Достигнутые результаты

2020 год

В результате исследований была оптимизирована технология выделения белковой фракции из костного материала овец, а также оптимизирован протокол трипсинолиза белковой фракции в растворе для последующего получения масс-спектра триптических пептидов целевого белка – коллагена. Кроме того, был проведен литературный обзор, включающий анализ опубликованных статей с целью поиска данных масс-спектрометрического анализа пептидных последовательностей образцов овец.

2021 год

На основе собранных образцов костного материала овец была оптимизирована технология выделения белковой фракции из костей, а также оптимизирован протокол трипсинолиза в растворе для получения масс-спектра триптических пептидов целевого белка – коллагена. Основным отличием выбранного метода выделения белковой фракции из костей является проведения деминерализации костного материала до проведения экстракции бикарбонатом аммония. Данный метод показал себя, как более эффективный в плане количественного выхода белка, что подтверждалось показаниями флуориметра.

Получены пептидные последовательности целевого белка коллагена из сорока одного коллекционного образца древних овец с помощью масс-спектрометрии. Выделено палеоДНК из четырнадцати коллекционных образцов костных останков овец. Из четырнадцати образцов древних овец поселения бронзового века Токсанбай восемь принадлежали к гаплогруппе А (57%), пять – к гаплогруппе В (36%) и один – к гаплогруппе С (7%).

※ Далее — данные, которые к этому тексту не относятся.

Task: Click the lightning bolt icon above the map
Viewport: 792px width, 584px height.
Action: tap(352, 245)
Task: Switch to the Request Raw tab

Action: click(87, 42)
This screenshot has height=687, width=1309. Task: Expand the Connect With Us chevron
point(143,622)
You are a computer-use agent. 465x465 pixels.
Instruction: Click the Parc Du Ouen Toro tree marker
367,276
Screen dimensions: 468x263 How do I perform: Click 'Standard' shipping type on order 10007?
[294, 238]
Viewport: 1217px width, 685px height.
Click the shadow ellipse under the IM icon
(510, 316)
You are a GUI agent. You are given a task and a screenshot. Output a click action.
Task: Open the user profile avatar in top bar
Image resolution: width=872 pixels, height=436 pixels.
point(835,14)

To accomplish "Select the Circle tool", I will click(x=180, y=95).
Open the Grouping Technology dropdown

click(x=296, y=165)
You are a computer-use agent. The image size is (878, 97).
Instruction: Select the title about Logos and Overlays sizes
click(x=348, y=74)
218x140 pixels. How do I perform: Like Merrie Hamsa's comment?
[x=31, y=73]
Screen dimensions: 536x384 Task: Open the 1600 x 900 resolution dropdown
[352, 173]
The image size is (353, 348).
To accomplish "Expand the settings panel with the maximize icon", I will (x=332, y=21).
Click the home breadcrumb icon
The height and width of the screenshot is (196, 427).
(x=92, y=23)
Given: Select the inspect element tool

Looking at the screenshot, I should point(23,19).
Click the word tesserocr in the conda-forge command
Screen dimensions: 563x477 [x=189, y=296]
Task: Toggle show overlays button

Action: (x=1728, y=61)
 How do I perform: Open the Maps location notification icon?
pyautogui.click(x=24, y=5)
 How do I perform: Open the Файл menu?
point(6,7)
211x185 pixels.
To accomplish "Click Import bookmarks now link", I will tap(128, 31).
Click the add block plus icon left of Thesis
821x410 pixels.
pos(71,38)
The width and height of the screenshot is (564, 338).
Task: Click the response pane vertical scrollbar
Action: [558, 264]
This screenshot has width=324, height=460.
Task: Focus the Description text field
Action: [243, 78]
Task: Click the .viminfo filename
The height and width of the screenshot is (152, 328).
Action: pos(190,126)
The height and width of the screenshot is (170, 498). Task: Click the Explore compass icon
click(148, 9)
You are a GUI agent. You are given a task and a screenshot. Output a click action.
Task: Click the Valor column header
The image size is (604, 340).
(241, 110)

Публикации и охранные документы

  • Tarlykov, P; Atavliyeva, S; Auganova, D; Akhmetollayev, I ; Loshakova, T; Varfolomeev, V; Ramankulov, Y. Mitochondrial DNA analysis of ancient sheep from Kazakhstan: evidence for early sheep introduction// -2021. DOI 10.1016/j.heliyon.2021.e08011
  • Atavliyeva S., Tarlykov P. Paleoproteomics studies of ancient caprinae: a review // ВестникКазНУ. Серия биологическая. Vol.89, №4. Импакт-фактор по казахстанской базе цитирования 0,043.